[Stored items]
******

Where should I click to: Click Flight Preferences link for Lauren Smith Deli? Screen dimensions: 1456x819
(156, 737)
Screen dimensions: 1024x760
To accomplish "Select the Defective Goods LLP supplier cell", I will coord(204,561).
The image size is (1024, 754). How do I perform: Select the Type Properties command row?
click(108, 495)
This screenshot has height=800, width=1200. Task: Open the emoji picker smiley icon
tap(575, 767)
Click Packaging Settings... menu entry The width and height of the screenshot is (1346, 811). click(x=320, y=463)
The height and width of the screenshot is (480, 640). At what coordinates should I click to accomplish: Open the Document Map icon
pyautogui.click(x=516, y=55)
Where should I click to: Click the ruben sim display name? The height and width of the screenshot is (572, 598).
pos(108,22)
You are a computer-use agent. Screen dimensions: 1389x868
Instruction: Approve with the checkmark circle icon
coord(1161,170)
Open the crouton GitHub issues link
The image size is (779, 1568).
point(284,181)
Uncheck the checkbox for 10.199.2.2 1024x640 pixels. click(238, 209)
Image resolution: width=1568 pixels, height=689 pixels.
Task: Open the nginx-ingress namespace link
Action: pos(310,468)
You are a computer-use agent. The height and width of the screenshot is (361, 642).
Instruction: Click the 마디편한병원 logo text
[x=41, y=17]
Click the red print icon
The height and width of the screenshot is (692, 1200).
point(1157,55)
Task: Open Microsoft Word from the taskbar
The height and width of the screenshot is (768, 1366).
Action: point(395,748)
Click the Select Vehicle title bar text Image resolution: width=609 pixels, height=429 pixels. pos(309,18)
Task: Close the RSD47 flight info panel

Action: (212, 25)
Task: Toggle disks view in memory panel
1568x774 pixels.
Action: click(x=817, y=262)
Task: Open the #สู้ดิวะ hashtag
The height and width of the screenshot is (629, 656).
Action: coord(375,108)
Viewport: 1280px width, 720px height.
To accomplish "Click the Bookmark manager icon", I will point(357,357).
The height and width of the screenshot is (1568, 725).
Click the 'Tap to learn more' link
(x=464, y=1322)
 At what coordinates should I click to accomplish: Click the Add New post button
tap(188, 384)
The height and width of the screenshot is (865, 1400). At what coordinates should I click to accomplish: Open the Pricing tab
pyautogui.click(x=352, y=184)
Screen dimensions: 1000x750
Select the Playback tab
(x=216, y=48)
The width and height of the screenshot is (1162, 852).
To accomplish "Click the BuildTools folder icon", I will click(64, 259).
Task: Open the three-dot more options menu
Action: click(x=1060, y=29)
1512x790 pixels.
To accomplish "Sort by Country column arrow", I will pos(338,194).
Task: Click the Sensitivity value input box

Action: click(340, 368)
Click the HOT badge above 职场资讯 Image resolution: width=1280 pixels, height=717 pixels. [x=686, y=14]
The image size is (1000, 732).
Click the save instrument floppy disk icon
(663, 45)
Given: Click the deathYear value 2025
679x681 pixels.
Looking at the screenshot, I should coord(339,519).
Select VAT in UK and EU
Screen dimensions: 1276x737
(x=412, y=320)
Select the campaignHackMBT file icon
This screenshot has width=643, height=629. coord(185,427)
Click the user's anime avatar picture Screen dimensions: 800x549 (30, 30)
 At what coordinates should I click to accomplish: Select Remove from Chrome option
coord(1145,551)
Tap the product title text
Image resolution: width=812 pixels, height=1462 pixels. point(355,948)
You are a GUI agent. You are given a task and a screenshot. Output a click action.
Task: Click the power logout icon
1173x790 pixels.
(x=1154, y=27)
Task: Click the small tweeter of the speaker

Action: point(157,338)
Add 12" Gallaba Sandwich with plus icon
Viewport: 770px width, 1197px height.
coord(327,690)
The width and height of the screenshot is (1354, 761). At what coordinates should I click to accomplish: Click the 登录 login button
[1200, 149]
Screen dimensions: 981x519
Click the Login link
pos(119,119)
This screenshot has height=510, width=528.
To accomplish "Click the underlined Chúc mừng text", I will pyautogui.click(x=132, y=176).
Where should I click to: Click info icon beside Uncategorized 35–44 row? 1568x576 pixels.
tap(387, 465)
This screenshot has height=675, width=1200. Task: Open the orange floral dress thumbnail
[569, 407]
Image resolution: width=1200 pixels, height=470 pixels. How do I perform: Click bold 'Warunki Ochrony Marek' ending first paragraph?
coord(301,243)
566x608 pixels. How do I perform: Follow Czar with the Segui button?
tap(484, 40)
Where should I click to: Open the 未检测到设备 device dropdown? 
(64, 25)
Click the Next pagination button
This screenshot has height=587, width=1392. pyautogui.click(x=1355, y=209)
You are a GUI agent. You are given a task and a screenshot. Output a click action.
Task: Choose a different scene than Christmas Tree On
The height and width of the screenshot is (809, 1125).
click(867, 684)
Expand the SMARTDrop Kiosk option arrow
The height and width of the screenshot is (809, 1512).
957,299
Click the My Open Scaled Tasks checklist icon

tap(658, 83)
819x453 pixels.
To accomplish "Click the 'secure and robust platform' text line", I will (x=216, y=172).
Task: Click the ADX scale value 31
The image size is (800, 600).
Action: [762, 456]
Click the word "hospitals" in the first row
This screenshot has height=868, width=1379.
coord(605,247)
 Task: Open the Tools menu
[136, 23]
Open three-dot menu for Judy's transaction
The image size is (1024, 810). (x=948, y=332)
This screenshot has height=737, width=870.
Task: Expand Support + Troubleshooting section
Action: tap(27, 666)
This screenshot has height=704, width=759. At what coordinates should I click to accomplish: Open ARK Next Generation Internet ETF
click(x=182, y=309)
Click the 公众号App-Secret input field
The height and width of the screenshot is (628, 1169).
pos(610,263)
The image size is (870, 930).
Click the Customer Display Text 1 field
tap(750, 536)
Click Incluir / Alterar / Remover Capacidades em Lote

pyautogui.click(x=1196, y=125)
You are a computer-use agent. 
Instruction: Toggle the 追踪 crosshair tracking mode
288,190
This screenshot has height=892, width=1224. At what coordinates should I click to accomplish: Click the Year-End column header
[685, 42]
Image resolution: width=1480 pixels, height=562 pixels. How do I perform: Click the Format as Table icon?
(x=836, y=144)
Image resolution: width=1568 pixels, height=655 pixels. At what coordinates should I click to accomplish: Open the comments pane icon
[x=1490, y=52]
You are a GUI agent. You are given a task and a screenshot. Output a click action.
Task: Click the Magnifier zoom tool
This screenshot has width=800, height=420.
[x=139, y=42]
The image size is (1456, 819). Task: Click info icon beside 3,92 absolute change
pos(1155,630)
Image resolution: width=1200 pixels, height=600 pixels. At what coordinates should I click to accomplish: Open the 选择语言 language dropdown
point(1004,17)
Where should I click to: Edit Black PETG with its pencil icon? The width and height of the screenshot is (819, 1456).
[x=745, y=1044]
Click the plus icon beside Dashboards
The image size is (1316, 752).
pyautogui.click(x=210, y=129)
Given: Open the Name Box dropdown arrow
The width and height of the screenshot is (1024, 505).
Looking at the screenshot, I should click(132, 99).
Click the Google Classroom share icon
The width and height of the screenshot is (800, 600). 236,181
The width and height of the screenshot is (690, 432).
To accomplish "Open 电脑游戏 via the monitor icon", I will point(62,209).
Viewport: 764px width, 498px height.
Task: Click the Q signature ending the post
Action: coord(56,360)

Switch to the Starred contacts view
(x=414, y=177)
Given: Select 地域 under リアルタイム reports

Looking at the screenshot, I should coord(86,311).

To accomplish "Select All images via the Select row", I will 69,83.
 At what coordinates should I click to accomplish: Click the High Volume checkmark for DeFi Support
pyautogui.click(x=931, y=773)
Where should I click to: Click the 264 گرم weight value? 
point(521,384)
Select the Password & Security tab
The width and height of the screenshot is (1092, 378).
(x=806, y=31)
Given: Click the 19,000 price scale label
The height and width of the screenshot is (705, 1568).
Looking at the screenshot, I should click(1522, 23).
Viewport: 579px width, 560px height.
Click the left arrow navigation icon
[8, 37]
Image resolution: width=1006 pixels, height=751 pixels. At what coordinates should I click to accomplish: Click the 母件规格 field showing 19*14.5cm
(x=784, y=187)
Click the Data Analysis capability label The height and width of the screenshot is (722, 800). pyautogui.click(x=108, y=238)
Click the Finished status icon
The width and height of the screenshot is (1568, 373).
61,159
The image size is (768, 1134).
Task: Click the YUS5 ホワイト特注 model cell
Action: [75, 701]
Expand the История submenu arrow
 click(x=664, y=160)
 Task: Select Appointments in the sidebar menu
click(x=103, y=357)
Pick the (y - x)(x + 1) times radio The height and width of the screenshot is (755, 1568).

******

* **WORK TASK**
Spot every line in the entries that includes the word "computer", and copy each one out.

* **EXERCISE RESPONSE**
You are a computer-use agent. Screen dimensions: 1389x868
You are a computer-use agent. The height and width of the screenshot is (361, 642).
You are a computer-use agent. 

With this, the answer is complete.